6. Local and hybrid execution
Local execution can be useful for certain low-risk, repetitive, or privacy-sensitive tasks, but it carries its own costs: hardware, tax, setup labor, maintenance, depreciation, support, power, and utilization risk. Hosted execution can offer stronger capability and lower operational burden, but usage can scale quickly. Hybrid design should compare paths without ideology.
7. Planning and budgeting
Planning and budgeting turn AI consumption from an invoice surprise into a managed operating assumption. Forecast ranges, department budgets, thresholds, approval triggers, monthly reviews, and scenario planning help management understand what happens when adoption doubles, quintuples, or becomes embedded across the enterprise.
The first savings may come not from using AI less, but from helping people use it with less waste.
What the board should expect from management
The board does not need to manage the AI operating model directly. That would violate a healthy separation of concerns. Management owns the operating system. The board reserves its attention for value, risk, strategy, capital allocation, and oversight.
But the board can reasonably expect management to explain how AI spend is expected to convert into value. Which workflows are being improved? Which costs are being displaced? Which cycle times are changing? Which quality or risk measures are improving? Which usage patterns are expanding? What thresholds trigger review? How does management know whether AI is improving EBITDA or simply increasing consumption?
That is not micromanagement. It is value oversight.
A mature answer should connect AI usage to operating leverage. It should show where consumption is growing, where it is governed, where it is creating value, and where the organization is improving the path from usage to measurable result.

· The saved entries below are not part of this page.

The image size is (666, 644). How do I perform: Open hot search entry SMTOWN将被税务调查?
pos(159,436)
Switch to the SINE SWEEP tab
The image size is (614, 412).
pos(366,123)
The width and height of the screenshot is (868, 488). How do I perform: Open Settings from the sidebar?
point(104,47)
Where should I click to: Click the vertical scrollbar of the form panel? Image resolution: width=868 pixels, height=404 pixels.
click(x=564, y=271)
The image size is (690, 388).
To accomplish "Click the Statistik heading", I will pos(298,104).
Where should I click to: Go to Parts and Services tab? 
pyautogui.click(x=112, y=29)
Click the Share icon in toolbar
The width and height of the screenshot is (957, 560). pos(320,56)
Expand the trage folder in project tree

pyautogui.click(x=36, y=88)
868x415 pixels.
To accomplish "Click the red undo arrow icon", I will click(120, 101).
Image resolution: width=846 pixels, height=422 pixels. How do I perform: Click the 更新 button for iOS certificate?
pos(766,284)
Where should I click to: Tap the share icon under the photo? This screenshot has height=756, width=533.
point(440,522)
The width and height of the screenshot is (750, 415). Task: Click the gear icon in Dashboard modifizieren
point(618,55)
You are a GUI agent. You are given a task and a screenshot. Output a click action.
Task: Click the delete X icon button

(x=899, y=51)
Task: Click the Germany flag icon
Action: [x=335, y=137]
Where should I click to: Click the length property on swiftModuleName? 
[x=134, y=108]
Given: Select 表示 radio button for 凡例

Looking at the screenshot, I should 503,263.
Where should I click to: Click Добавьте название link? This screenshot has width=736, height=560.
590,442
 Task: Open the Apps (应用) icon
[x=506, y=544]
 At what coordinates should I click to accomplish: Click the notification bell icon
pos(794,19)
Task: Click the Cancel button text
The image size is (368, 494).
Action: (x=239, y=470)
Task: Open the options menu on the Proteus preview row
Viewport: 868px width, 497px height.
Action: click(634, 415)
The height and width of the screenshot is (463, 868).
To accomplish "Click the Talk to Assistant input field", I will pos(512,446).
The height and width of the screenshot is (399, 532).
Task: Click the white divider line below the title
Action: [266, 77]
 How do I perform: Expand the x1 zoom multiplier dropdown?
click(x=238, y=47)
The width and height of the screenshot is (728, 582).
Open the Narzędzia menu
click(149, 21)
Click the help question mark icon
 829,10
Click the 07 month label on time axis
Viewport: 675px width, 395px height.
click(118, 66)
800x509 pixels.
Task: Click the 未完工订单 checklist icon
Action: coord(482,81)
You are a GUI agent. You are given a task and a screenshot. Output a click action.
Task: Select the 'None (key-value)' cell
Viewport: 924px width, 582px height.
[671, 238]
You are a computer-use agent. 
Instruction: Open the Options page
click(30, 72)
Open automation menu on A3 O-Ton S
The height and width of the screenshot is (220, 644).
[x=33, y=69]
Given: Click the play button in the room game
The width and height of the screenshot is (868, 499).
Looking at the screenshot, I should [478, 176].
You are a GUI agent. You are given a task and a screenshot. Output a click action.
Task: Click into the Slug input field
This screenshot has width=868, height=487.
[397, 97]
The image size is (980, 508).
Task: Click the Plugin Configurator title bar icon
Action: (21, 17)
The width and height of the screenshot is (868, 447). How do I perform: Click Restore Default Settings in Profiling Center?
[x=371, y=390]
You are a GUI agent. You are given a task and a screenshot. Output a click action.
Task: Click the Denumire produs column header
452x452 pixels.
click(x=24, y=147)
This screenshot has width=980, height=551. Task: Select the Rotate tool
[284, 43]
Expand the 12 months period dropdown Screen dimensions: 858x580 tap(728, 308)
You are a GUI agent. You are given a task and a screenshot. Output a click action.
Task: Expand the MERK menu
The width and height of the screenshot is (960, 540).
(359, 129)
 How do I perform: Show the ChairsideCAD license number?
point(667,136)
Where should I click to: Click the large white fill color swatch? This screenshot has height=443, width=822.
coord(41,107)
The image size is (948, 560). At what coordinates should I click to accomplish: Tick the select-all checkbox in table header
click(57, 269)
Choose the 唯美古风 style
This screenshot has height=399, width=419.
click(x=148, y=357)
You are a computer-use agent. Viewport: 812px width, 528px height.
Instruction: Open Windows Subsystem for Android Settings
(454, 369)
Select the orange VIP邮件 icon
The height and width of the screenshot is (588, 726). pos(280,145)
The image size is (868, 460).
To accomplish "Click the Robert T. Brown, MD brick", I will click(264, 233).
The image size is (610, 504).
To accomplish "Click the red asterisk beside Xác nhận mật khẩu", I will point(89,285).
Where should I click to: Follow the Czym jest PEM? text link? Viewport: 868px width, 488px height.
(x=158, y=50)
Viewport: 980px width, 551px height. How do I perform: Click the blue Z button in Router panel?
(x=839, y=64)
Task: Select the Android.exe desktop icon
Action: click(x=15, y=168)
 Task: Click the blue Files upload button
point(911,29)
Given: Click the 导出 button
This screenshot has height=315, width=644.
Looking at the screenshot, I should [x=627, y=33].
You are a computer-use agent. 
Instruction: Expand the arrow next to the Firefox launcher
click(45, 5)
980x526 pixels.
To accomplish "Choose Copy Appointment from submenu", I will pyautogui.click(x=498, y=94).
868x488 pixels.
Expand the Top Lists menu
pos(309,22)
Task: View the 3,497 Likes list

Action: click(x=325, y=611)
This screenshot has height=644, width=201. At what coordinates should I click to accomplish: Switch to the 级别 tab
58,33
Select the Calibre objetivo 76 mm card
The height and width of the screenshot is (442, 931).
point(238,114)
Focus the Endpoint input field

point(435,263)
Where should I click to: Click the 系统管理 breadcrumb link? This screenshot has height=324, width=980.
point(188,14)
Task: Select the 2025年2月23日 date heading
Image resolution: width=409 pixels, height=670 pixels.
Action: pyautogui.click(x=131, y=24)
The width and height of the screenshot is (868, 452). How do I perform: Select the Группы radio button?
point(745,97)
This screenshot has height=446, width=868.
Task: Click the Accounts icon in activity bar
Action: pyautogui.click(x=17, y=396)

If management can answer those questions clearly, AI spend becomes easier to defend. If management cannot, the organization may still be using AI, but it may not yet be managing it.
The board does not need token math. It needs assurance that management can convert AI usage into enterprise value.
The management standard
AI spend is going to rise in many organizations. That alone does not determine whether the spend is good or bad. The management standard is whether increased AI consumption produces a better economic shape for the business.
That requires visibility, not panic. It requires routing, not blanket restriction. It requires workflow design, not tool enthusiasm alone. It requires budgeting, not after-the-fact invoice interpretation. It requires a practical way to compare hosted, local, and hybrid paths without turning architecture into ideology.
The companies that manage AI well may not be the ones that use it least. They may be the ones that understand how consumption becomes operating leverage.
The first step is making the consumption visible enough to manage.
AI spend is rising. The better question is whether the operating model is turning that spend into EBITDA.